- [Your objective]:
Omit the pictures, please, and give each record below again exactly.

====== Materials provided

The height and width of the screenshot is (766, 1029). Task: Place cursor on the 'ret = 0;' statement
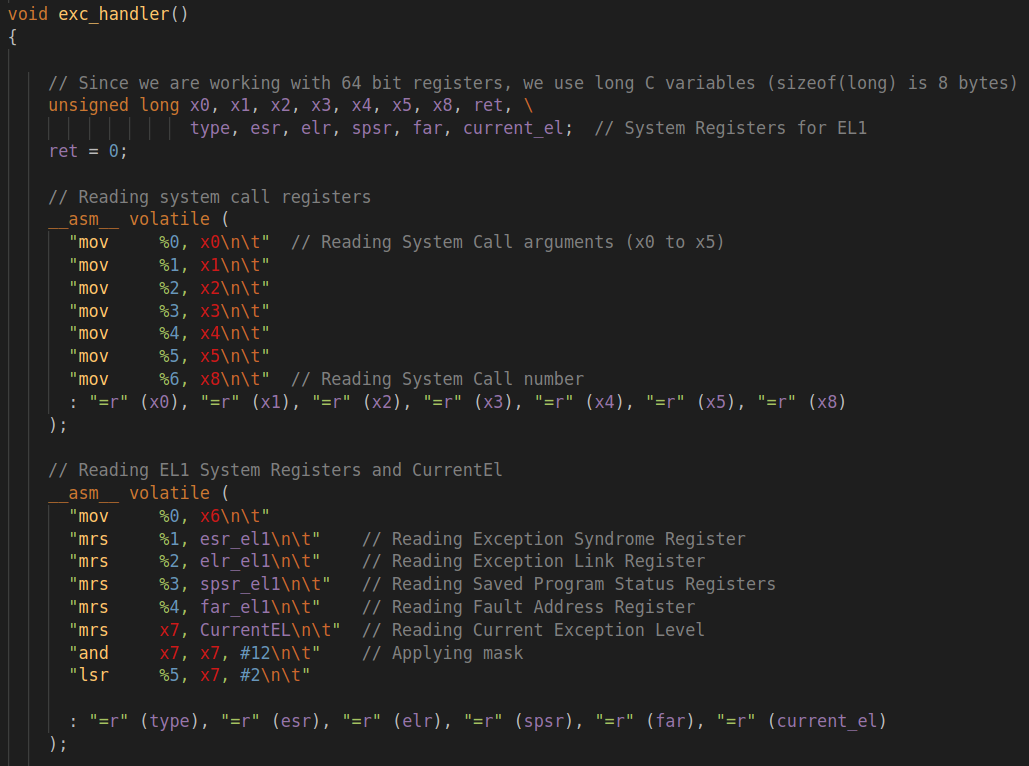click(x=88, y=151)
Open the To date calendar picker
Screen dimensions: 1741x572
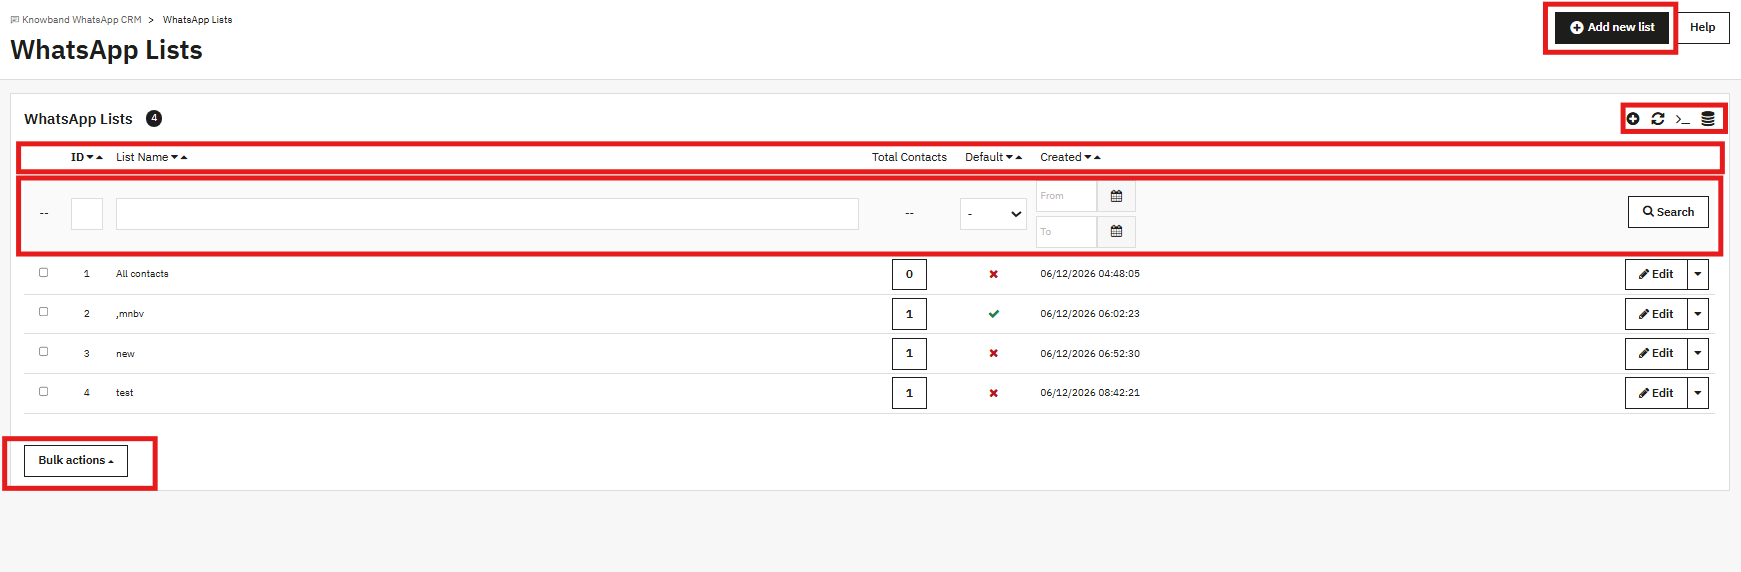[1116, 231]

============

- [Problem solution]:
The height and width of the screenshot is (766, 1029). Task: Place cursor on the 'ret = 0;' statement
click(x=88, y=151)
Open the To date calendar picker
Screen dimensions: 1741x572
[1116, 231]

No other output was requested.